Liquid faced another fiber break this morning that resulted in a nationwide internet outage. Instead of the internet coming to a dead stop, it instead just got quite slow. This is the worst really as I prefer a total blackout than to have to endure slow internet. But what really goes on when the internet goes through a fault-induced blackout in the form of a fiber break?
How the network is designed
Back in computer class in primary or high school, we were taught the types of networks. Bus, ring, star, mesh, and hybrid. It sounded trivial back then but these same concepts are the ones applied to nationwide network design taking advantage of each type of network topology. Ring, mesh, and hybrid are the most common types of network topologies used and this is for 2 main reasons. Reliability and economy.
Reliability
A reliable network is one where each node has multiple links to and from it. This way if one fails then the others can share the load to keep the whole network operational. This is usually achieved using a Mesh topology. It’s the most reliable topology on a network however it is the least economical. Connecting each network element or node to every other element or node in the network is fine up to a certain point. Beyond that, it becomes exponentially expensive and unrealistic.
Economy
We need a reliable network but we also need to keep it economical. So for us to be able to do this we need to mix topologies so we can get an acceptable level of reliability without breaking the bank. This is where hybrid topologies come into play. A hybrid topology is when you combine characteristics of multiple topologies into the network.

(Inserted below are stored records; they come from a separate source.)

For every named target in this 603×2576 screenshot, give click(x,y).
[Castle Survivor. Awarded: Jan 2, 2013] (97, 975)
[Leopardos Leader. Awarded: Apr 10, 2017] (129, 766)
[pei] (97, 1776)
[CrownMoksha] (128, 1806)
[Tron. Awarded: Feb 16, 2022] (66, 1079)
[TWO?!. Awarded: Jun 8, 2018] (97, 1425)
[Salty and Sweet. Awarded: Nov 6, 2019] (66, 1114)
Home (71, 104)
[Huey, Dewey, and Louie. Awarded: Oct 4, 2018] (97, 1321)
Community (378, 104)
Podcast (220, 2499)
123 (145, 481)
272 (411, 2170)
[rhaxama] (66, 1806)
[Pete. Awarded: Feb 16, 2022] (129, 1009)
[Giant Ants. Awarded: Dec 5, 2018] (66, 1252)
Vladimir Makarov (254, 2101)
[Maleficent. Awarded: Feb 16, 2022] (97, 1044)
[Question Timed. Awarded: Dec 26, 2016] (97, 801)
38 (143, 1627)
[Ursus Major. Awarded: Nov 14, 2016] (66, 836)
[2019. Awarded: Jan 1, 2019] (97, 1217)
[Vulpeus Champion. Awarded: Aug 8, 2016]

What goes on behind the scenes when a fault occurs
IAPs have measures put in place for faults. The big ones like Liquid and Telone will have multiple links feeding the internet into the country. Liquid Intelligent solutions have 7 of these across the borders of Zimbabwe. However, only 5 of these connect to our neighboring countries and have eventually terminate at an undersea cable which is how a majority of the internet arrives in Africa.
All these links will have different throughput capacities and can be organized that way. So a main link will have the highest capacity and consequent links after that will have lower and lower capacities. So if the main link fails, the load is shared amongst all the available links. However, it’s not like all these other links are kept idle. They will also be operational and so if a high-capacity link fails, the remaining links might lack enough capacity to accommodate all the traffic that the main link was carrying. And this will congest the network and give all of you extremely slow speeds.
Why can’t all the links just have the same capacity?
There are 2 sides to capacity that exist with IAPs. The installed capacity of their link and the bandwidth capacity that they buy from other IAPs in territories that have access to undersea fiber cables. Installed capacity is an easy one to sort out because it’s just hardware. It can be scaled up to whatever level the IAP is comfortable with.
However, bandwidth is basically how much capacity you reserve for yourself. And the more capacity you reserve for yourself, the more you have to pay. This can become very uneconomical and so you’ll find out that an IAP can choose to have a few links that have the highest volume of paying traffic having the highest bandwidth available to them and the backup links having very little bandwidth to play with. Since these major faults are not a frequent occurrence, they take the gamble to keep costs down.
The most ideal scenario is having a duplication of the network where either hot standby or active standby is employed. Hot standby is when the main system fails, the backup system kicks in and has the same capacity as the main system. Active standby is when both the main system and the backup system are operating simultaneously and if one fails, the other just takes up the load with no drop in performance.
These redundancy methods are used already within some core network elements like gateway routers and switches. But it is not applied to the nationwide network because of how expensive it would be to duplicate everything.
Locally hosted services will work as normal
Whilst the general internet will be down for the count, a fault like this does not affect any service that is locally hosted and managed. So company intranets, VPNs, and LAN networks will not see any disruption in service because the link between you and the server where the service is running from will be intact.
So you may have noticed that some services that do not seem like internet services may have some challenges as well. Some USSD codes for some businesses, banks, and service providers that run on international servers on the back end will experience service outages. One of those rare cases where having some services hosted locally can be an advantage.
3 comments
Interesting. Had missed this post.
Well explained post.
Thumb up.
To a lot of us users internet was completely off for over 6hrs. Not even a single Whatsapp message was going or coming. As long as some experienced zero transmission then its correct to also say it was completely off. Which then begs the question, do these backup topologies actually work? Clearly their 5 backup undersea cables are not optimum if one break causes a national outage on their network. Maybe they don’t take fault tolerance that seriously as they believe such events are minimum probability and low risk and prefer to save a bit of coin. One undersea cable break should at least result in at most slow speeds for the worst affected users but not a complete blackout as we’ve experienced today, making us think they only have one undersea cable operating.